Data extract

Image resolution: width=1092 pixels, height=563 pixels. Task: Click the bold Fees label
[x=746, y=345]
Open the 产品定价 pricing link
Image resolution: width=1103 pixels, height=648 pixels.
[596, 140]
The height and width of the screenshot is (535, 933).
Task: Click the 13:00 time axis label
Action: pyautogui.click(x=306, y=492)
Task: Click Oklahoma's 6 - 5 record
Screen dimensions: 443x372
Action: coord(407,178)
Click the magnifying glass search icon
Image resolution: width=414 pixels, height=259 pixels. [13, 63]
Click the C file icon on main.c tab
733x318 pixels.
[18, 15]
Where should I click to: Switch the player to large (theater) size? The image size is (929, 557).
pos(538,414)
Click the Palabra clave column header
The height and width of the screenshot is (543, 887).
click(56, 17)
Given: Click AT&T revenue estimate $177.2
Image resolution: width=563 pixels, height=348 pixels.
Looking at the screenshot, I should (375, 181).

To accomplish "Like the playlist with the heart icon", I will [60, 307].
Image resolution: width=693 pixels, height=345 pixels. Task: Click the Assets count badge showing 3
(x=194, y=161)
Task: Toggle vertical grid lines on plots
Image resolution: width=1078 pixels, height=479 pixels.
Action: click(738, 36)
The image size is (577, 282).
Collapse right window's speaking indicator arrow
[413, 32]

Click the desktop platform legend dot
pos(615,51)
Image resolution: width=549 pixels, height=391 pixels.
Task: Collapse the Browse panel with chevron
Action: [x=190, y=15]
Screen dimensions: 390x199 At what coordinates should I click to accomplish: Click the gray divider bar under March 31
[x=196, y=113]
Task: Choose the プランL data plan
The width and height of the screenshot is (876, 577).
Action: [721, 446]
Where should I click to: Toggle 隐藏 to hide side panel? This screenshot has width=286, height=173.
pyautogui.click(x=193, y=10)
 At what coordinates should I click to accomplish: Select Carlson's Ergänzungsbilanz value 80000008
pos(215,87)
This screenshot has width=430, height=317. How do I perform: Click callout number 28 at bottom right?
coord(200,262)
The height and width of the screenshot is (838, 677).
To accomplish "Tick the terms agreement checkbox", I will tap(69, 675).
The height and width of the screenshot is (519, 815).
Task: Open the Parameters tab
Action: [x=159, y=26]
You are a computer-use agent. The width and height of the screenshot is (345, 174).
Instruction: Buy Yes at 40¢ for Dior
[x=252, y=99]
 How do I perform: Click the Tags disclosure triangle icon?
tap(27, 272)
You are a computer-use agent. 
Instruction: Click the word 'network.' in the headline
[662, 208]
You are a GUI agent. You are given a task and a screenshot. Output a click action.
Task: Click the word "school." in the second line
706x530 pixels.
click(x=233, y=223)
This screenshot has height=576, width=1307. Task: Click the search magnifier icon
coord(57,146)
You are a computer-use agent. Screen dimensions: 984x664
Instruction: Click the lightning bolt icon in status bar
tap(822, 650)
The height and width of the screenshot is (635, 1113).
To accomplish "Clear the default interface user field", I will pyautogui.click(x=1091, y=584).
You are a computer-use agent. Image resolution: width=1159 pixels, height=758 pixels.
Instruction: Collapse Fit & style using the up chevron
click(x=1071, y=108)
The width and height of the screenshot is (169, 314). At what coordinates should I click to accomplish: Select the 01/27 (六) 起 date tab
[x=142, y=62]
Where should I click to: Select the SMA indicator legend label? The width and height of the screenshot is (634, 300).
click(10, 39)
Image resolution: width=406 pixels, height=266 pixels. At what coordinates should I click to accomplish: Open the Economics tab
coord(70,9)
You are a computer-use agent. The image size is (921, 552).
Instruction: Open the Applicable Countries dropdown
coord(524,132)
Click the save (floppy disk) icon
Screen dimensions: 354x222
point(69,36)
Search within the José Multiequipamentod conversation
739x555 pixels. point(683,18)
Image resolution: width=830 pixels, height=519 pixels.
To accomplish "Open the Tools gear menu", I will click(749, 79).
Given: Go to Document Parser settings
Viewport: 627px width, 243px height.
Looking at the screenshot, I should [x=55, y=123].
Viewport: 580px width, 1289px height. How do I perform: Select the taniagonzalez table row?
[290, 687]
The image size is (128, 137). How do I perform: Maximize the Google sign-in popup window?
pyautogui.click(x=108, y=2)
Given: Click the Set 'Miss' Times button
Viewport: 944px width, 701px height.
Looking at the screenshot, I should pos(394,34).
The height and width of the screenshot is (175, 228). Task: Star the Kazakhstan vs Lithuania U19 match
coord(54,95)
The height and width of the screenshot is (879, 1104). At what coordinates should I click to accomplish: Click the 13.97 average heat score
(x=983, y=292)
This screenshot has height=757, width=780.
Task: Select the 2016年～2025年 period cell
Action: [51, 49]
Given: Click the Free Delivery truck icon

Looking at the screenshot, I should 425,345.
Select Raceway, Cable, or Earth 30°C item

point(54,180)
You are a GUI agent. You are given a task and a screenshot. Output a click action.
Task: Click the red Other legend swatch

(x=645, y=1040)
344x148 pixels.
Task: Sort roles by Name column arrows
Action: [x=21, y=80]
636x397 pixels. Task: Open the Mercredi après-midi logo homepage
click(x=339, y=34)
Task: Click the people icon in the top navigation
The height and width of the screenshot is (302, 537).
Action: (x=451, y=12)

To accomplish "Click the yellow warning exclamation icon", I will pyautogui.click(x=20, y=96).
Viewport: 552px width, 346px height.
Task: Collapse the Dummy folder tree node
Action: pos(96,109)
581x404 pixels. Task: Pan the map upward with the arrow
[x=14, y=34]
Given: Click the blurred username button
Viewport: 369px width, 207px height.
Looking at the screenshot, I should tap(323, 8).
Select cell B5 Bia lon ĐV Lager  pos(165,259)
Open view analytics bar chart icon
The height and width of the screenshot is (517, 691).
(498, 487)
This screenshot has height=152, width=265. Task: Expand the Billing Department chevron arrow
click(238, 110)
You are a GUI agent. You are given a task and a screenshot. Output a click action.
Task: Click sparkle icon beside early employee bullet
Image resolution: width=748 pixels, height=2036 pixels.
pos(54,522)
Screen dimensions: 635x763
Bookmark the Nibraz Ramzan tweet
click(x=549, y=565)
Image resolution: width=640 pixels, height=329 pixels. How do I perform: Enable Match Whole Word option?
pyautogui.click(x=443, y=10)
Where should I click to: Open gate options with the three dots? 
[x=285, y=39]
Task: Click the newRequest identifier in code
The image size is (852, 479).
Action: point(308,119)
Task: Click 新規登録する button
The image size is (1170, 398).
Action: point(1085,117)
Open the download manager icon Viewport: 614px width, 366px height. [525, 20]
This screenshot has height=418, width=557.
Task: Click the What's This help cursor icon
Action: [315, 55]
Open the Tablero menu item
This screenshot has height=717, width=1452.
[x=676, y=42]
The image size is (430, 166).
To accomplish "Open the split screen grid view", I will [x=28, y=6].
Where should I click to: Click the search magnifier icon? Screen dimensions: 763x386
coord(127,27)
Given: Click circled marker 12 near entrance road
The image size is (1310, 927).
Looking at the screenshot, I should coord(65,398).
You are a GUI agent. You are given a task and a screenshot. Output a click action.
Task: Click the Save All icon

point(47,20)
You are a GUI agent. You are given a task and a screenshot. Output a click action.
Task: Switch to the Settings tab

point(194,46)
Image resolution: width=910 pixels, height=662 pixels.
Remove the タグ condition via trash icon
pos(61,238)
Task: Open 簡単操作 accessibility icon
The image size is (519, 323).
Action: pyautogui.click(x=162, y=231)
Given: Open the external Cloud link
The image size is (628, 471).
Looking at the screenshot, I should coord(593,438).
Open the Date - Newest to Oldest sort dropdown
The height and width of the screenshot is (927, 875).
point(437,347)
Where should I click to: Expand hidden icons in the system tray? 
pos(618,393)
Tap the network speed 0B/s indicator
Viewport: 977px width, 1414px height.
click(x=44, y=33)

Work order
In this exercise, copy only the lines from the opening line of the material through the line where "The image size is (577, 282)." appears.

Task response
Image resolution: width=1092 pixels, height=563 pixels. Task: Click the bold Fees label
[x=746, y=345]
Open the 产品定价 pricing link
Image resolution: width=1103 pixels, height=648 pixels.
[596, 140]
The height and width of the screenshot is (535, 933).
Task: Click the 13:00 time axis label
Action: pyautogui.click(x=306, y=492)
Task: Click Oklahoma's 6 - 5 record
Screen dimensions: 443x372
Action: coord(407,178)
Click the magnifying glass search icon
Image resolution: width=414 pixels, height=259 pixels. [13, 63]
Click the C file icon on main.c tab
733x318 pixels.
[18, 15]
Where should I click to: Switch the player to large (theater) size? The image size is (929, 557).
pos(538,414)
Click the Palabra clave column header
The height and width of the screenshot is (543, 887).
click(56, 17)
Given: Click AT&T revenue estimate $177.2
Image resolution: width=563 pixels, height=348 pixels.
Looking at the screenshot, I should (375, 181).

To accomplish "Like the playlist with the heart icon", I will [60, 307].
Image resolution: width=693 pixels, height=345 pixels. Task: Click the Assets count badge showing 3
(x=194, y=161)
Task: Toggle vertical grid lines on plots
Image resolution: width=1078 pixels, height=479 pixels.
Action: click(738, 36)
The image size is (577, 282).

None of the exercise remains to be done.